Patient receiving radiation therapy treatments for head and neck cancer
Patient receiving radiation therapy treatments for head and neck cancer.
This review seeks to shed light on a relatively common but poorly understood adverse effect of radiotherapy for primary and metastatic brain or head and neck tumors.

Cerebral radiation necrosis (CRN) is a relatively common but poorly understood radiation dose-limiting complication of radiotherapy, involving brain tissue necrosis emerging after radiotherapy for brain tumors or head and neck cancers. Risks vary with radiotherapy modality, dose, treatment volumes, and fractionation schedules, and possibly, concurrent chemotherapy — but the molecular pathogenesis of this condition remains unclear. CRN represents a challenge to patient cognitive performance and quality of life, but surgical interventions can slow or halt CRN progression and palliate its clinical symptoms. Low-dose bevacizumab appears to play a promising role in CRN management.

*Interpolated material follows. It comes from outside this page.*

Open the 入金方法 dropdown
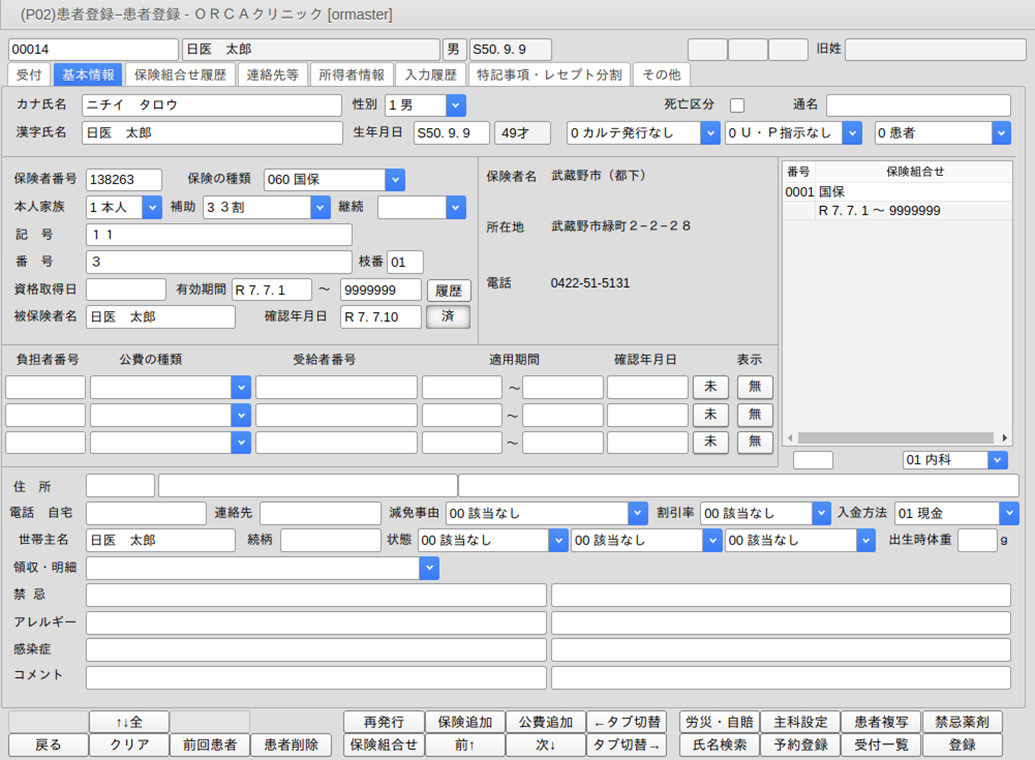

Cerebral radiation necrosis was first recognized more than 50 years ago but remains an incompletely understood dose-limiting complication of radiotherapy. CRN involves necrosis of nontarget, healthy brain tissue following intracranial or regional radiotherapy for primary or metastatic brain tumors or head and neck cancers.1,2 CRN typically occurs 6 months or more after treatment but can sometimes emerge much earlier.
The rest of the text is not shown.